Friday, November 17, 2006

Will James O'Shea Ruin L.A. Times' Page One?

That David Hiller and James O'Shea have no business running the L.A. Times, even for a brief period, is obvious. These unqualified men came here from an inferior city to replace distinguished leaders of the paper, and already the Times' Page one is showing their gross incompetence and failure to understand the Times and what it should offer its readers.

O'Shea in the last two days must be held responsible for a severely compromised Page one. Many readers are complaining about meaningless or second-rate local stories being placed there, at a time of consequential world and national events.

The careful and restrained Kevin Roderick dealt with this issue clearly yesterday in LA Observed. He reported, "A bunch of Times readers have emailed to say how jarring they found this morning's front page. Not because the news stories above the fold were all local, but that the local news wasn't all that major..."

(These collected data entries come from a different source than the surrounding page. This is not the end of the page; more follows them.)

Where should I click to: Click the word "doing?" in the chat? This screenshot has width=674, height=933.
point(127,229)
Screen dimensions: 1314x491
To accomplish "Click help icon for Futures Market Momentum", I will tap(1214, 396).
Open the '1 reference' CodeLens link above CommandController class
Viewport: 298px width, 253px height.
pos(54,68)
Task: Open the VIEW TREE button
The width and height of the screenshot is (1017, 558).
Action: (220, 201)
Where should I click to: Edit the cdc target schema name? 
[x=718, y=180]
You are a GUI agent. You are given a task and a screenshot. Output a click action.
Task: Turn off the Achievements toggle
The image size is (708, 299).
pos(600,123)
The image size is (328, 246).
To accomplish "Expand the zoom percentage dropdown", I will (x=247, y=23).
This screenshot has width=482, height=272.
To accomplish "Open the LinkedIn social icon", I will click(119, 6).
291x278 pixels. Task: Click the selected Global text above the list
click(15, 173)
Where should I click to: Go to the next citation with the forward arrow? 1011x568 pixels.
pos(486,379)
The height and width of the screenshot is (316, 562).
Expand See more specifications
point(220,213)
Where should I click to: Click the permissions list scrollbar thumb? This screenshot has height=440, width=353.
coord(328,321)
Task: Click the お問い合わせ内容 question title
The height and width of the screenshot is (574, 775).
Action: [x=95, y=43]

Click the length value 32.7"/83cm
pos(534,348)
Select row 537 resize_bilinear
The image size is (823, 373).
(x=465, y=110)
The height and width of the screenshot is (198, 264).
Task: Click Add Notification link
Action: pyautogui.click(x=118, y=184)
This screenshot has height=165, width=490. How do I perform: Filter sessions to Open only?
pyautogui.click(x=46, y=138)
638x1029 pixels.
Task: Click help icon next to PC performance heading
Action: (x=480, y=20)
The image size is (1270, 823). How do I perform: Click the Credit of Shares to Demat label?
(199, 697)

Then, today, the Times headline story is about a $2 billion downtown Los Angeles renovation project being in the red, even before it gets started. This would, under the enlightened Dean Baquet, have been relegated to the California Section.

As stated earlier, there is every hope that Hiller and O'Shea won't be in Los Angeles very long. Any reasonable buyer of the paper will give them their walking papers, and the only resident of this area who will be sorry will be Ken Starr, Hiller's friend when both were at the Reagan Justice Department.

It is often the mark of the most unqualified pretenders to high position that they act in remarkably silly ways. Some actually think they can contribute something to the enterprise. But I can't believe this could possibly be true of Hiller and O'Shea, who must realize how unprepared they are to cope with Los Angeles.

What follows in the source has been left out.